Pain au Chocolate Bread & Butter Pudding
Pain au Chocolate buttered and covered with a cream, milk, egg and sugar mixture and sultanas baked until golden.
- 3 Butter Pain au Chocolat unbaked 818290
- 10g Country Range Unsalted Butter softened 350130
- 2 RSPCA Free Range Eggs 358230
- 175ml Whole Milk 354511
- 40ml Double Cream 354601
- 40g Caster Sugar 358230
- Handful of Country Range Sultanas (optional) 142081
- Bake Pan au Chocolate, as per instructions this can be done earlier in the day).
- Pre-heat oven to gas mark 4/180oC (20 degrees lower for fan-assisted ovens).
- Start by cutting the Pain au Chocolate in half, ensuring they cover the entire bottom of the ovenproof dish (1 layer only). Use the butter/margarine for both greasing the dish and spread the remaining Butter on the pieces of Pain au Chocolate, targeting the sliced ends. Arrange them in the bottom of the dish.

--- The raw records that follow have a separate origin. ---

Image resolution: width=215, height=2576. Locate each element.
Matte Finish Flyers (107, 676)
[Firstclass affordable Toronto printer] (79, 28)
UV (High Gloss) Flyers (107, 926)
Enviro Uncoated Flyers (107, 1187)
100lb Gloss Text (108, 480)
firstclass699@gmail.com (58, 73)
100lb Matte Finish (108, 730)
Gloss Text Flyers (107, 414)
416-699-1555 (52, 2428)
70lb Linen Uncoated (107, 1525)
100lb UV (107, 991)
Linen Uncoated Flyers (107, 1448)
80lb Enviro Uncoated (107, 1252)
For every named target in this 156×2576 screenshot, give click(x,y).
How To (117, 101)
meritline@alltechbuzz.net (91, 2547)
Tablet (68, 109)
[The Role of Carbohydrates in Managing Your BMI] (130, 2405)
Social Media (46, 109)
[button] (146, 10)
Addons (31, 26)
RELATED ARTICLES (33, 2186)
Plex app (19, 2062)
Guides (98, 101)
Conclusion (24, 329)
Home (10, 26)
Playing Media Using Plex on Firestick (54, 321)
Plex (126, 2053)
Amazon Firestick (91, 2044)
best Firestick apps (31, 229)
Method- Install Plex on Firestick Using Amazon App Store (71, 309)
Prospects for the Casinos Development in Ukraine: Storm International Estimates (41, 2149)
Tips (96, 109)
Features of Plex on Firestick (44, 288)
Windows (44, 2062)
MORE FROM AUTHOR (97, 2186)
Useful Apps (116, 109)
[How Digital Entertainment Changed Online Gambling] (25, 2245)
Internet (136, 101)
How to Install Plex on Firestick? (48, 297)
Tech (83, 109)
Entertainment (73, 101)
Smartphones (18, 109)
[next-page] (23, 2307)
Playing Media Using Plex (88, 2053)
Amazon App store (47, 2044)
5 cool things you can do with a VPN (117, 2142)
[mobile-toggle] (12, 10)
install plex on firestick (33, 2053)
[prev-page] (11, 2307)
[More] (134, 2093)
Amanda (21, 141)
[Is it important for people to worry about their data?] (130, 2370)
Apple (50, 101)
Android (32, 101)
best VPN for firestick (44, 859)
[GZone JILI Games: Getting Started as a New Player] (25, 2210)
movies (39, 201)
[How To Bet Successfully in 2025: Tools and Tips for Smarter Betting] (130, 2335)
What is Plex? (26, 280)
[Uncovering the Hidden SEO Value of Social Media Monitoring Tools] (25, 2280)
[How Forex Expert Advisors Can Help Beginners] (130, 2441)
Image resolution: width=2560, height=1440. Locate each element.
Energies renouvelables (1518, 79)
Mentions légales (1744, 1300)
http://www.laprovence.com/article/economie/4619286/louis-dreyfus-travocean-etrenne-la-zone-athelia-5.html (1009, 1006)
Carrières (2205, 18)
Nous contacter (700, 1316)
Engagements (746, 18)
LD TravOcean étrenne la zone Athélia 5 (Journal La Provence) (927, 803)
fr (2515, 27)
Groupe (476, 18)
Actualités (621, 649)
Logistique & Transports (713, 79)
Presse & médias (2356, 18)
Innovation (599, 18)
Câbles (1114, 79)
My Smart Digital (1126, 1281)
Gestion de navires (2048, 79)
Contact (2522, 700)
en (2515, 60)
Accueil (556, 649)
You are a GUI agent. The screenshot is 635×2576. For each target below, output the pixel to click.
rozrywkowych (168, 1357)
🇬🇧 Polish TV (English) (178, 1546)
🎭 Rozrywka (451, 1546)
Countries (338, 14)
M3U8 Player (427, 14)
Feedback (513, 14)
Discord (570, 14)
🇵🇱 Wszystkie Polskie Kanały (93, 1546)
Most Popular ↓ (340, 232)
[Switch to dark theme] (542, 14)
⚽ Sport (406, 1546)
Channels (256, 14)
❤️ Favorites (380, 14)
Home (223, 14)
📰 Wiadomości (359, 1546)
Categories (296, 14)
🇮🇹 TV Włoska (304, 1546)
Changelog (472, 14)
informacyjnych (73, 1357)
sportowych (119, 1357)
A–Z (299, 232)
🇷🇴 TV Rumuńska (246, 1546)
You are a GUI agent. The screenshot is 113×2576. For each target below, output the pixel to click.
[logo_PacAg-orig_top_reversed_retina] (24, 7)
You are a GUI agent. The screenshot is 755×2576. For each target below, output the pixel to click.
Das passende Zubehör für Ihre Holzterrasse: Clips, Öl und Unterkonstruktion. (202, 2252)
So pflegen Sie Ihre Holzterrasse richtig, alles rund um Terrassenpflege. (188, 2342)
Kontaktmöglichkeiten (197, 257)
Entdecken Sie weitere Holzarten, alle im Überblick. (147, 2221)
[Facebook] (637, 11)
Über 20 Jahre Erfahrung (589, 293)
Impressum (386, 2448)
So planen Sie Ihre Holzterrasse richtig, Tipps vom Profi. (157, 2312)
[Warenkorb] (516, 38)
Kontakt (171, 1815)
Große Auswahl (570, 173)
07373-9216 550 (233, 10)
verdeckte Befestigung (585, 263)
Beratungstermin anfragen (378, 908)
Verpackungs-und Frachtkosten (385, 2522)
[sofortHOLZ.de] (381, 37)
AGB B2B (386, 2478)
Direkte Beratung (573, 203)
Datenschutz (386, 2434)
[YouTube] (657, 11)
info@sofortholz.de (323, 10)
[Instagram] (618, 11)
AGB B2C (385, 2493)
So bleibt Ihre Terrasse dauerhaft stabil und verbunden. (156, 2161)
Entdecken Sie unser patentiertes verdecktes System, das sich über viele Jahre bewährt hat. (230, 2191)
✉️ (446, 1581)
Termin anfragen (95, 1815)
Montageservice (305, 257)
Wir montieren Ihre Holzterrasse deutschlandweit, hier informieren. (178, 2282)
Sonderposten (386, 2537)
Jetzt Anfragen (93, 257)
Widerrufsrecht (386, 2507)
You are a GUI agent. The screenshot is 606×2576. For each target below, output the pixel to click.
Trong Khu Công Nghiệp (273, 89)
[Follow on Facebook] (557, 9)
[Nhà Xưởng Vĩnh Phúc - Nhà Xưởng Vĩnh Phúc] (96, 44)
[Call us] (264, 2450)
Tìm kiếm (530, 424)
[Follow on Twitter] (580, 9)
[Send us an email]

- Whisk the eggs in a mixing bowl, then add the milk, cream, sugar and whisk well. Pour the mixture slowly over the Pain au Chocolate, ensuring you fill every gap and cover every piece. If the pieces float to the top then press them down gently until they absorb the mixture well (the pieces may need to be pricked with a fork to speed this process up).
- Add the sultanas (if required) to the top and sides of the pudding.
- Place(uncovered) in the middle of the oven for 20-25 minutes or until the top is brown. Serve immediately!